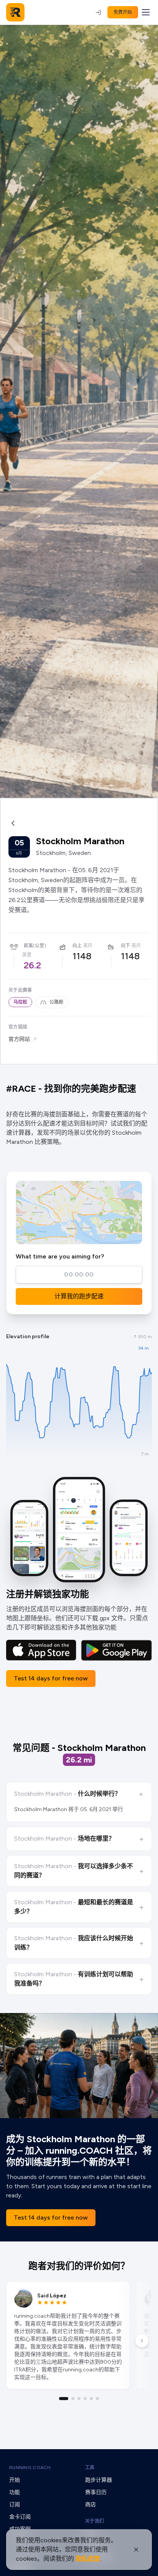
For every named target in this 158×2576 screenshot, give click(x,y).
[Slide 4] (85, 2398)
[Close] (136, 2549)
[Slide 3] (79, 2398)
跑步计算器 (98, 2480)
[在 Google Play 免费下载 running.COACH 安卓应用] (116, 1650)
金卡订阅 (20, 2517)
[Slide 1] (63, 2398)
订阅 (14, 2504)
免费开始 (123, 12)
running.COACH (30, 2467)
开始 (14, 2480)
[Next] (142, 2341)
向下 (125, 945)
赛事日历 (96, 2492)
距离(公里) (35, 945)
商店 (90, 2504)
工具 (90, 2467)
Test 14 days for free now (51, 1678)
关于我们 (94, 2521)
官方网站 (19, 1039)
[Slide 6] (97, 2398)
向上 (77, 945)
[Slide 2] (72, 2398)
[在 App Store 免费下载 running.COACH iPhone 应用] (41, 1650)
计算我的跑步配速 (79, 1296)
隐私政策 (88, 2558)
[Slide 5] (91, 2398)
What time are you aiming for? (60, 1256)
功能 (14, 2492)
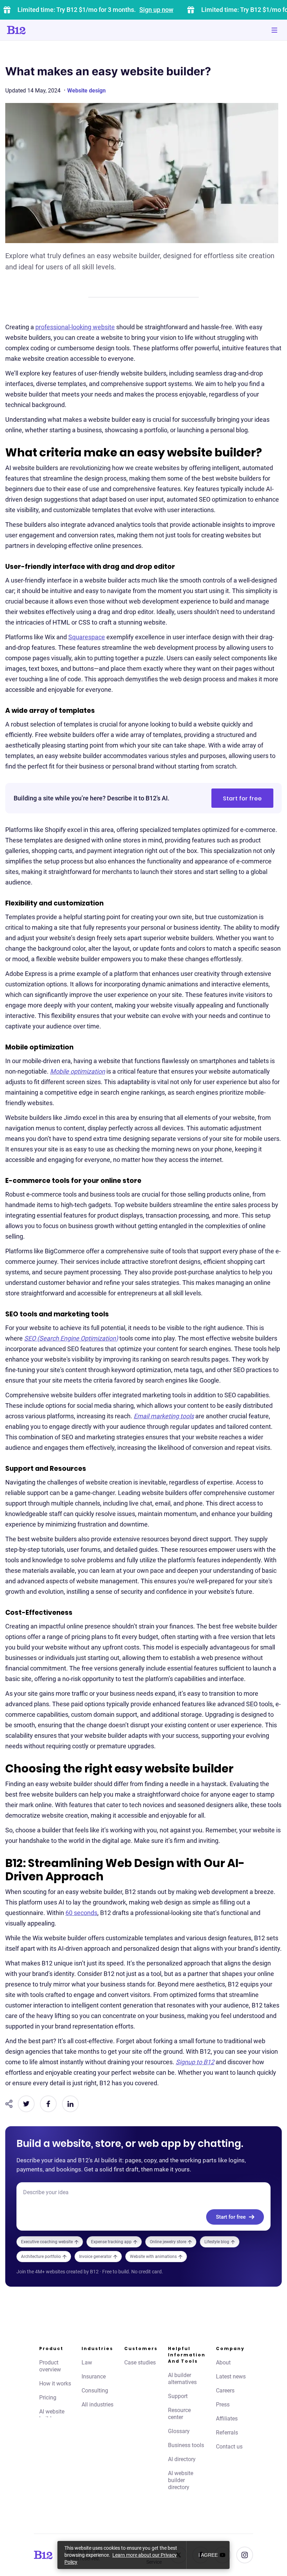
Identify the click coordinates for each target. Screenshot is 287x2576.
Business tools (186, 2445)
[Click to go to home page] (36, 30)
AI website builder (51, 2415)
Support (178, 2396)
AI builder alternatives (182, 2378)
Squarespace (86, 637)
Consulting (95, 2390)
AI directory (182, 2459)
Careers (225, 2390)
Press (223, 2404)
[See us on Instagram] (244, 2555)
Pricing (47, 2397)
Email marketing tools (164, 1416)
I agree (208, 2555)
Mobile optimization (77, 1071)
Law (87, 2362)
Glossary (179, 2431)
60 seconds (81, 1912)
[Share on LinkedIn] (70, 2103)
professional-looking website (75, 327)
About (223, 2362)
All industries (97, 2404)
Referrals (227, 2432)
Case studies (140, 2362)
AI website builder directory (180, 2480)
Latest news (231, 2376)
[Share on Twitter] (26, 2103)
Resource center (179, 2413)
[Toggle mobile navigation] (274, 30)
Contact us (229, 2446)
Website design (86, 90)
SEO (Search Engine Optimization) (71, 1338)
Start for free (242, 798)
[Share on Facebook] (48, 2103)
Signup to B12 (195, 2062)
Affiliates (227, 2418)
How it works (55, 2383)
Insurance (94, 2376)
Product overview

» **Your objective**
Across the listing above, find all lines where the word "directory" is present and copy them.

» **Answer for the task**
AI directory (182, 2459)
AI website builder directory (180, 2480)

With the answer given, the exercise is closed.